WHAT YOU WILL DO:
1. In the article on Benazir Bhutto's death, condense the paragraph beginning "The British investigators' report" into one shorter sentence that keeps its main facts.
2. Reproduce the part of the article on Benazir Bhutto's death that opens with the words "Bhutto's party has" and closes with "he told reporters.", substituting "spokesperson" for "spokeswoman".

TEXT UNDER STUDY:
------

Updated

Benazir Bhutto's supporters disputed a Scotland Yard finding Friday that a bomb, not a bullet, killed the ex-prime minister, and her party renewed its call for a full-scale international investigation into her death.

The British investigators' report, released Friday after a 2 1/2-week investigation, concluded that Bhutto suffered a fatal head injury when the force of a blast from a homicide bomber hurled her against a lever on the roof of her armored vehicle.

British investigators ruled out that the head injury could have been caused by a bullet. Pakistan's government announced a similar conclusion shortly after Bhutto's killing, which occurred Dec. 27 at the end of a political rally in Rawalpindi.

Bhutto's party has insisted that the former prime minister was shot and suspects a government cover-up because she had accused President Pervez Musharraf's political allies of plotting to kill her.

"We disagree with the finding on the cause of the death," said Sherry Rehman, spokeswoman for the Pakistan Peoples Party, who escorted Bhutto to the hospital after the attack. "She died from a bullet injury. This was and is our position."

"This gives us all the more reason for a United Nations probe to know the perpetrators, financiers, sponsors and organizers of the this crime," she said. "We are looking for more than the hand that pulled the trigger."

U.S. State Department spokesman Tom Casey said Friday that the United States views the investigation as credible.

"We don't have any reason why we would question the validity of their assessment," he told reporters.

When asked if there should be an independent investigation, possibly led by the U.N., Casey said: "It's important for people to feel that they have a clear understanding of what happened. We aren't proposing anything particular, though, and I think it would be up to the Pakistanis to decide whether they felt they needed more review or investigation of this beyond what Scotland Yard and Pakistani authorities have already done."

The bomb site was hosed down within hours of the attack, removing any chance of a detailed forensic examination, and no autopsy was performed before Bhutto was buried.

------

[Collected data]
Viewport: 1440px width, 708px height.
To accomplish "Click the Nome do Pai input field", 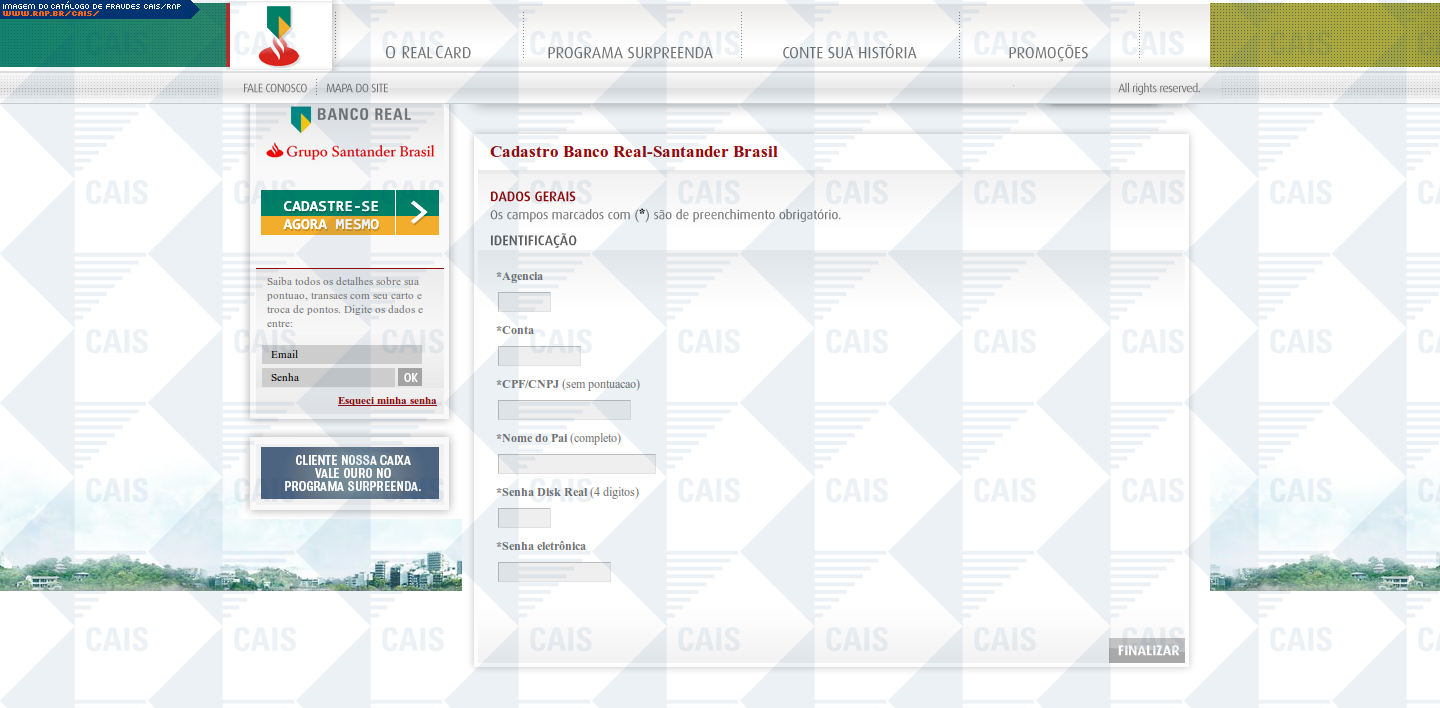I will [577, 464].
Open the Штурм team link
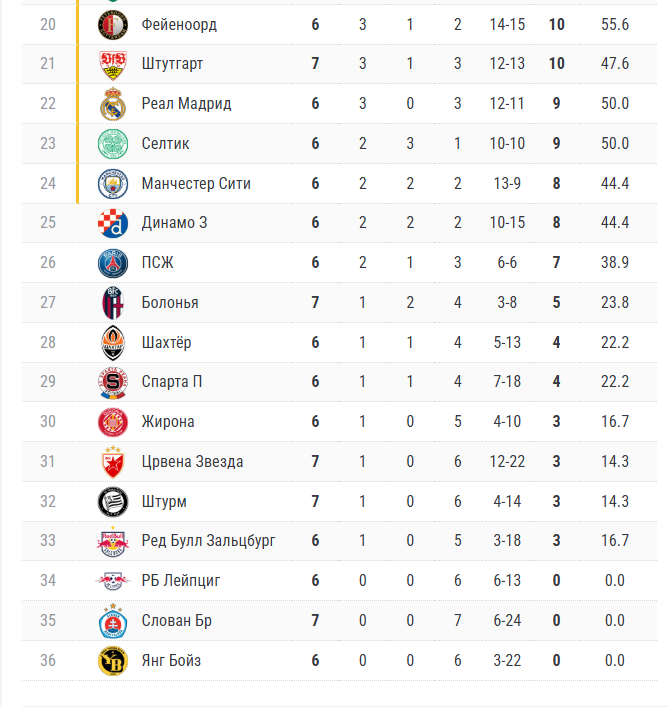 [x=164, y=501]
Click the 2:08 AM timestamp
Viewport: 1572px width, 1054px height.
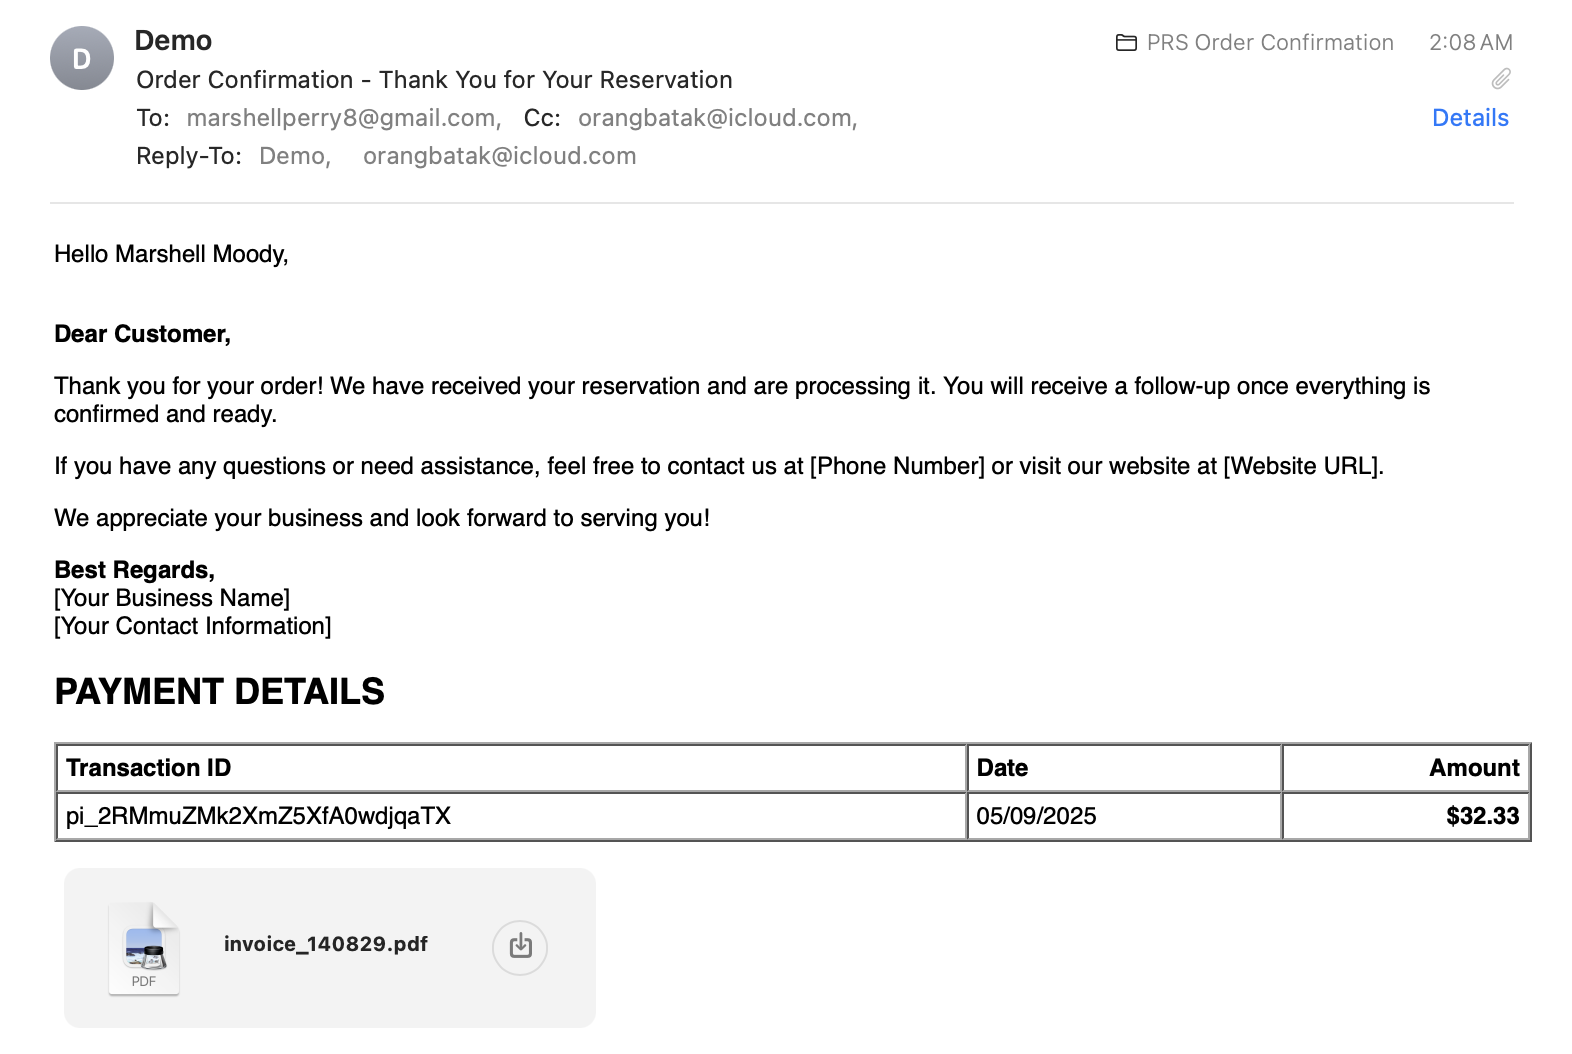tap(1470, 42)
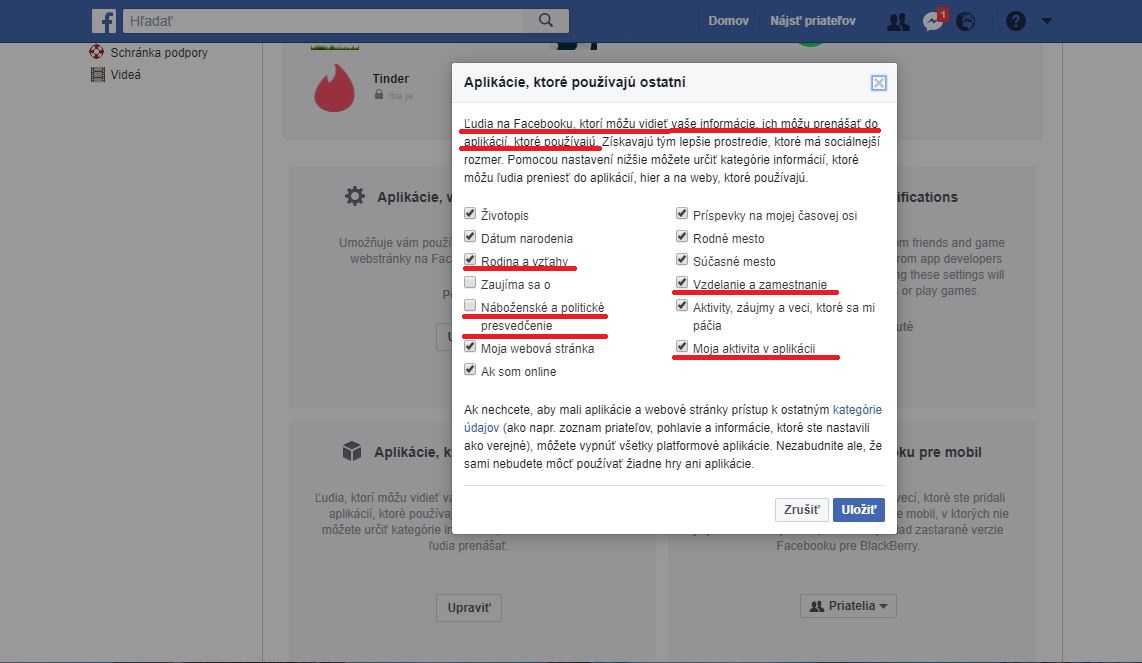The height and width of the screenshot is (663, 1142).
Task: Open Messenger notifications icon
Action: click(932, 21)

------

RESPONSES FOR EACH TASK:
1. Released Friday after a 2 1/2-week investigation, the British investigators' report found that the blast from a homicide bomber threw Bhutto against a lever on the roof of her armored vehicle, causing a fatal head injury.

2.
Bhutto's party has insisted that the former prime minister was shot and suspects a government cover-up because she had accused President Pervez Musharraf's political allies of plotting to kill her.

"We disagree with the finding on the cause of the death," said Sherry Rehman, spokesperson for the Pakistan Peoples Party, who escorted Bhutto to the hospital after the attack. "She died from a bullet injury. This was and is our position."

"This gives us all the more reason for a United Nations probe to know the perpetrators, financiers, sponsors and organizers of the this crime," she said. "We are looking for more than the hand that pulled the trigger."

U.S. State Department spokesman Tom Casey said Friday that the United States views the investigation as credible.

"We don't have any reason why we would question the validity of their assessment," he told reporters.